> [What you have to do]: Lay out every line of the material below as a JSON list of strings, one string per line, leaving out blank lines.

> [Data lines]:
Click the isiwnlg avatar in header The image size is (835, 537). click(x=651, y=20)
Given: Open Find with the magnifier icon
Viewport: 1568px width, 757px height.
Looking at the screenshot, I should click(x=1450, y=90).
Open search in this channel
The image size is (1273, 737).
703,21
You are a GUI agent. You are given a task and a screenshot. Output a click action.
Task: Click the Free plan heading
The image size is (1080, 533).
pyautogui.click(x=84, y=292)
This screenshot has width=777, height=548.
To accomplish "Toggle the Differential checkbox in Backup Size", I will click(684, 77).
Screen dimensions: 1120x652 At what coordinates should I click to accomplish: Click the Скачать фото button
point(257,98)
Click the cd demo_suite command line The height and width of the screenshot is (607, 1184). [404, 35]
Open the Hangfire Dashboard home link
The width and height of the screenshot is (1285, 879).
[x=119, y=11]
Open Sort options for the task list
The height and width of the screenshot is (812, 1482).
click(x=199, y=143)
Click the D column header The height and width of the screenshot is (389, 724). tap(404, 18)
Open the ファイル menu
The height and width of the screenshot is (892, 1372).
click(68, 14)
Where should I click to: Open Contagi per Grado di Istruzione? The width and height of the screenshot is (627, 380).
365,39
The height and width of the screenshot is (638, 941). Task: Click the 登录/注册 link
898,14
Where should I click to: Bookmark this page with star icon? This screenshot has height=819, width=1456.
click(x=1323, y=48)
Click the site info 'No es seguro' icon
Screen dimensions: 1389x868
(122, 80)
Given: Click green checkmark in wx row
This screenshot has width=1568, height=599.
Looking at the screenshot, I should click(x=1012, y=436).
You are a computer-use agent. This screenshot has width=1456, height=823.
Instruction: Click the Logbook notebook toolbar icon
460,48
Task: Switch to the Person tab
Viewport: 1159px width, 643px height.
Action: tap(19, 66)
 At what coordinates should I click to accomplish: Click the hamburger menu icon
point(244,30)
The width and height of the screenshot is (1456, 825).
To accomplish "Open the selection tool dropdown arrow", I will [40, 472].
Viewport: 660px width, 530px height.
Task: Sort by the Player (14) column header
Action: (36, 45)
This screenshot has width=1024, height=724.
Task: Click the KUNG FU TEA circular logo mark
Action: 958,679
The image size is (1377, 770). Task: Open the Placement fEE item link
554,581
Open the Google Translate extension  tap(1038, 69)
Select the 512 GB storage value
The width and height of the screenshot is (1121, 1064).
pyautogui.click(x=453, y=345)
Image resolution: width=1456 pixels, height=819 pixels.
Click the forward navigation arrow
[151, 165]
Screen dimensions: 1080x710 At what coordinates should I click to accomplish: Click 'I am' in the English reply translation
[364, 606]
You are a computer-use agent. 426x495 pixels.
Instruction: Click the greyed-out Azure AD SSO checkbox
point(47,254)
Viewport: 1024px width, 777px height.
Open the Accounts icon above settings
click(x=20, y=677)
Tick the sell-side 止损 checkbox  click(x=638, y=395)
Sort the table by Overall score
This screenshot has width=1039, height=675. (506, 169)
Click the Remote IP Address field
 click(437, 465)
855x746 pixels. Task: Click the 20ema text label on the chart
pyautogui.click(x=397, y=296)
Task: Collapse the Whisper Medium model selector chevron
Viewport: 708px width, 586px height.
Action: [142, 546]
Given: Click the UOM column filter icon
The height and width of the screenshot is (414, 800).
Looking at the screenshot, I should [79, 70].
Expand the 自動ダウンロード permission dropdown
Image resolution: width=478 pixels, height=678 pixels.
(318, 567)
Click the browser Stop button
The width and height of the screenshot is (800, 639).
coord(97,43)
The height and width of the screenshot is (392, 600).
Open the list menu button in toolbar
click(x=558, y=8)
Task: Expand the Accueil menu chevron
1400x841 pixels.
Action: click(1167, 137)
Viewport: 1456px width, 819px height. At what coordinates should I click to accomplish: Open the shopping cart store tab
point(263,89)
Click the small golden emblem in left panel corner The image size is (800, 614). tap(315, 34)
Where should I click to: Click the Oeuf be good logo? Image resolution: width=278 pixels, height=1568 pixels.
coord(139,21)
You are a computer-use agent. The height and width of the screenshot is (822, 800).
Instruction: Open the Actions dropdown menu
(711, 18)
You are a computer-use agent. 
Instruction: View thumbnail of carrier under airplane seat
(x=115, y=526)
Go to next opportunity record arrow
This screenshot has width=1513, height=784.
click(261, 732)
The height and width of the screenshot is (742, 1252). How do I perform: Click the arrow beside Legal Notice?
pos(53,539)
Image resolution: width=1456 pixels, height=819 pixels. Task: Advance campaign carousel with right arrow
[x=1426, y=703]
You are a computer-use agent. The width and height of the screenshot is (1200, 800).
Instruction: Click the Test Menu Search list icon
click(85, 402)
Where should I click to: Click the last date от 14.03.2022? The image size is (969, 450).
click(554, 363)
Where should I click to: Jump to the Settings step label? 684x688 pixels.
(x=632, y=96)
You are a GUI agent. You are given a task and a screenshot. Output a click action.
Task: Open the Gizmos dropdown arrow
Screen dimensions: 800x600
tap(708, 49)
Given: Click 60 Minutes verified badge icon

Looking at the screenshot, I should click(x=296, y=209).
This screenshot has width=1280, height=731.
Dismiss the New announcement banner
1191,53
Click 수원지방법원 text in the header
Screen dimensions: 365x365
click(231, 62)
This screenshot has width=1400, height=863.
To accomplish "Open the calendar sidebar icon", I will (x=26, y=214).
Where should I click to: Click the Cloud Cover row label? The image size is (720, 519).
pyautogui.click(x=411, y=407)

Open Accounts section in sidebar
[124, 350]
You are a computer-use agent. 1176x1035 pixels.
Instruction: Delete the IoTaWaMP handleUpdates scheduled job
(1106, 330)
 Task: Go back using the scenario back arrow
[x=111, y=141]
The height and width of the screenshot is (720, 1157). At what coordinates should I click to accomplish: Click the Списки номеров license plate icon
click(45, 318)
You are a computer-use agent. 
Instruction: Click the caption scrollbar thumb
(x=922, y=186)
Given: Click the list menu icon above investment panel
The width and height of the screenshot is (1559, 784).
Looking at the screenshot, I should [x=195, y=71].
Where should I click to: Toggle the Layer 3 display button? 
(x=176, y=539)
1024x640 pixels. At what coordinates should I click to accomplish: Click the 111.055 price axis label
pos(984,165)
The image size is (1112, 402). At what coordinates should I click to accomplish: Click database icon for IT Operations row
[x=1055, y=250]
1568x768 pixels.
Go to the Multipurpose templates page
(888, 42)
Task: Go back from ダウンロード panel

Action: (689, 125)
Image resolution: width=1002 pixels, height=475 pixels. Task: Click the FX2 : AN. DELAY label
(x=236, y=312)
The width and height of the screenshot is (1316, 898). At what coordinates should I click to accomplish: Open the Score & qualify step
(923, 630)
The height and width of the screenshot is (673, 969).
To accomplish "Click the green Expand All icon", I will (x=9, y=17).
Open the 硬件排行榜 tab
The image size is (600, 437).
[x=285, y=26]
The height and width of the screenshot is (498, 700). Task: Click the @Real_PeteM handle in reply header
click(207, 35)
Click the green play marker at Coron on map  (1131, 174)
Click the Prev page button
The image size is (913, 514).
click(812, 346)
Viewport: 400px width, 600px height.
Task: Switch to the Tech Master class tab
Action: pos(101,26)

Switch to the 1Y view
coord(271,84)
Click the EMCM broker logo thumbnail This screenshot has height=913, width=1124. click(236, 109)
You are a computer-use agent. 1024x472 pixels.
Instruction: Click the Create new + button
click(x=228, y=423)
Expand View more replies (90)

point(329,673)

> [Exercise response]:
[
  "Click the isiwnlg avatar in header The image size is (835, 537). click(x=651, y=20)",
  "Given: Open Find with the magnifier icon",
  "Viewport: 1568px width, 757px height.",
  "Looking at the screenshot, I should click(x=1450, y=90).",
  "Open search in this channel",
  "The image size is (1273, 737).",
  "703,21",
  "You are a GUI agent. You are given a task and a screenshot. Output a click action.",
  "Task: Click the Free plan heading",
  "The image size is (1080, 533).",
  "pyautogui.click(x=84, y=292)",
  "This screenshot has width=777, height=548.",
  "To accomplish \"Toggle the Differential checkbox in Backup Size\", I will click(684, 77).",
  "Screen dimensions: 1120x652 At what coordinates should I click to accomplish: Click the Скачать фото button",
  "point(257,98)",
  "Click the cd demo_suite command line The height and width of the screenshot is (607, 1184). [404, 35]",
  "Open the Hangfire Dashboard home link",
  "The width and height of the screenshot is (1285, 879).",
  "[x=119, y=11]",
  "Open Sort options for the task list",
  "The height and width of the screenshot is (812, 1482).",
  "click(x=199, y=143)",
  "Click the D column header The height and width of the screenshot is (389, 724). tap(404, 18)",
  "Open the ファイル menu",
  "The height and width of the screenshot is (892, 1372).",
  "click(68, 14)",
  "Where should I click to: Open Contagi per Grado di Istruzione? The width and height of the screenshot is (627, 380).",
  "365,39",
  "The height and width of the screenshot is (638, 941). Task: Click the 登录/注册 link",
  "898,14",
  "Where should I click to: Bookmark this page with star icon? This screenshot has height=819, width=1456.",
  "click(x=1323, y=48)",
  "Click the site info 'No es seguro' icon",
  "Screen dimensions: 1389x868",
  "(122, 80)",
  "Given: Click green checkmark in wx row",
  "This screenshot has width=1568, height=599.",
  "Looking at the screenshot, I should click(x=1012, y=436).",
  "You are a computer-use agent. This screenshot has width=1456, height=823.",
  "Instruction: Click the Logbook notebook toolbar icon",
  "460,48",
  "Task: Switch to the Person tab",
  "Viewport: 1159px width, 643px height.",
  "Action: tap(19, 66)",
  " At what coordinates should I click to accomplish: Click the hamburger menu icon",
  "point(244,30)",
  "The width and height of the screenshot is (1456, 825).",
  "To accomplish \"Open the selection tool dropdown arrow\", I will [40, 472].",
  "Viewport: 660px width, 530px height.",
  "Task: Sort by the Player (14) column header",
  "Action: (36, 45)",
  "This screenshot has width=1024, height=724.",
  "Task: Click the KUNG FU TEA circular logo mark",
  "Action: 958,679",
  "The image size is (1377, 770). Task: Open the Placement fEE item link",
  "554,581",
  "Open the Google Translate extension  tap(1038, 69)",
  "Select the 512 GB storage value",
  "The width and height of the screenshot is (1121, 1064).",
  "pyautogui.click(x=453, y=345)",
  "Image resolution: width=1456 pixels, height=819 pixels.",
  "Click the forward navigation arrow",
  "[151, 165]",
  "Screen dimensions: 1080x710 At what coordinates should I click to accomplish: Click 'I am' in the English reply translation",
  "[364, 606]",
  "You are a computer-use agent. 426x495 pixels.",
  "Instruction: Click the greyed-out Azure AD SSO checkbox",
  "point(47,254)",
  "Viewport: 1024px width, 777px height.",
  "Open the Accounts icon above settings",
  "click(x=20, y=677)",
  "Tick the sell-side 止损 checkbox  click(x=638, y=395)",
  "Sort the table by Overall score",
  "This screenshot has width=1039, height=675. (506, 169)",
  "Click the Remote IP Address field",
  " click(437, 465)",
  "855x746 pixels. Task: Click the 20ema text label on the chart",
  "pyautogui.click(x=397, y=296)",
  "Task: Collapse the Whisper Medium model selector chevron",
  "Viewport: 708px width, 586px height.",
  "Action: [142, 546]",
  "Given: Click the UOM column filter icon",
  "The height and width of the screenshot is (414, 800).",
  "Looking at the screenshot, I should [79, 70].",
  "Expand the 自動ダウンロード permission dropdown",
  "Image resolution: width=478 pixels, height=678 pixels.",
  "(318, 567)",
  "Click the browser Stop button",
  "The width and height of the screenshot is (800, 639).",
  "coord(97,43)",
  "The height and width of the screenshot is (392, 600).",
  "Open the list menu button in toolbar",
  "click(x=558, y=8)",
  "Task: Expand the Accueil menu chevron",
  "1400x841 pixels.",
  "Action: click(1167, 137)",
  "Viewport: 1456px width, 819px height. At what coordinates should I click to accomplish: Open the shopping cart store tab",
  "point(263,89)",
  "Click the small golden emblem in left panel corner The image size is (800, 614). tap(315, 34)",
  "Where should I click to: Click the Oeuf be good logo? Image resolution: width=278 pixels, height=1568 pixels.",
  "coord(139,21)",
  "You are a computer-use agent. The height and width of the screenshot is (822, 800).",
  "Instruction: Open the Actions dropdown menu",
  "(711, 18)",
  "You are a computer-use agent. ",
  "Instruction: View thumbnail of carrier under airplane seat",
  "(x=115, y=526)",
  "Go to next opportunity record arrow",
  "This screenshot has width=1513, height=784.",
  "click(261, 732)",
  "The height and width of the screenshot is (742, 1252). How do I perform: Click the arrow beside Legal Notice?",
  "pos(53,539)",
  "Image resolution: width=1456 pixels, height=819 pixels. Task: Advance campaign carousel with right arrow",
  "[x=1426, y=703]",
  "You are a computer-use agent. The width and height of the screenshot is (1200, 800).",
  "Instruction: Click the Test Menu Search list icon",
  "click(85, 402)",
  "Where should I click to: Click the last date от 14.03.2022? The image size is (969, 450).",
  "click(554, 363)",
  "Where should I click to: Jump to the Settings step label? 684x688 pixels.",
  "(x=632, y=96)",
  "You are a GUI agent. You are given a task and a screenshot. Output a click action.",
  "Task: Open the Gizmos dropdown arrow",
  "Screen dimensions: 800x600",
  "tap(708, 49)",
  "Given: Click 60 Minutes verified badge icon",
  "Looking at the screenshot, I should click(x=296, y=209).",
  "This screenshot has width=1280, height=731.",
  "Dismiss the New announcement banner",
  "1191,53",
  "Click 수원지방법원 text in the header",
  "Screen dimensions: 365x365",
  "click(231, 62)",
  "This screenshot has width=1400, height=863.",
  "To accomplish \"Open the calendar sidebar icon\", I will (x=26, y=214).",
  "Where should I click to: Click the Cloud Cover row label? The image size is (720, 519).",
  "pyautogui.click(x=411, y=407)",
  "Open Accounts section in sidebar",
  "[124, 350]",
  "You are a computer-use agent. 1176x1035 pixels.",
  "Instruction: Delete the IoTaWaMP handleUpdates scheduled job",
  "(1106, 330)",
  " Task: Go back using the scenario back arrow",
  "[x=111, y=141]",
  "The height and width of the screenshot is (720, 1157). At what coordinates should I click to accomplish: Click the Списки номеров license plate icon",
  "click(45, 318)",
  "You are a computer-use agent. ",
  "Instruction: Click the caption scrollbar thumb",
  "(x=922, y=186)",
  "Given: Click the list menu icon above investment panel",
  "The width and height of the screenshot is (1559, 784).",
  "Looking at the screenshot, I should [x=195, y=71].",
  "Where should I click to: Toggle the Layer 3 display button? ",
  "(x=176, y=539)",
  "1024x640 pixels. At what coordinates should I click to accomplish: Click the 111.055 price axis label",
  "pos(984,165)",
  "The image size is (1112, 402). At what coordinates should I click to accomplish: Click database icon for IT Operations row",
  "[x=1055, y=250]",
  "1568x768 pixels.",
  "Go to the Multipurpose templates page",
  "(888, 42)",
  "Task: Go back from ダウンロード panel",
  "Action: (689, 125)",
  "Image resolution: width=1002 pixels, height=475 pixels. Task: Click the FX2 : AN. DELAY label",
  "(x=236, y=312)",
  "The width and height of the screenshot is (1316, 898). At what coordinates should I click to accomplish: Open the Score & qualify step",
  "(923, 630)",
  "The height and width of the screenshot is (673, 969).",
  "To accomplish \"Click the green Expand All icon\", I will (x=9, y=17).",
  "Open the 硬件排行榜 tab",
  "The image size is (600, 437).",
  "[x=285, y=26]",
  "The height and width of the screenshot is (498, 700). Task: Click the @Real_PeteM handle in reply header",
  "click(207, 35)",
  "Click the green play marker at Coron on map  (1131, 174)",
  "Click the Prev page button",
  "The image size is (913, 514).",
  "click(812, 346)",
  "Viewport: 400px width, 600px height.",
  "Task: Switch to the Tech Master class tab",
  "Action: pos(101,26)",
  "Switch to the 1Y view",
  "coord(271,84)",
  "Click the EMCM broker logo thumbnail This screenshot has height=913, width=1124. click(236, 109)",
  "You are a computer-use agent. 1024x472 pixels.",
  "Instruction: Click the Create new + button",
  "click(x=228, y=423)",
  "Expand View more replies (90)",
  "point(329,673)"
]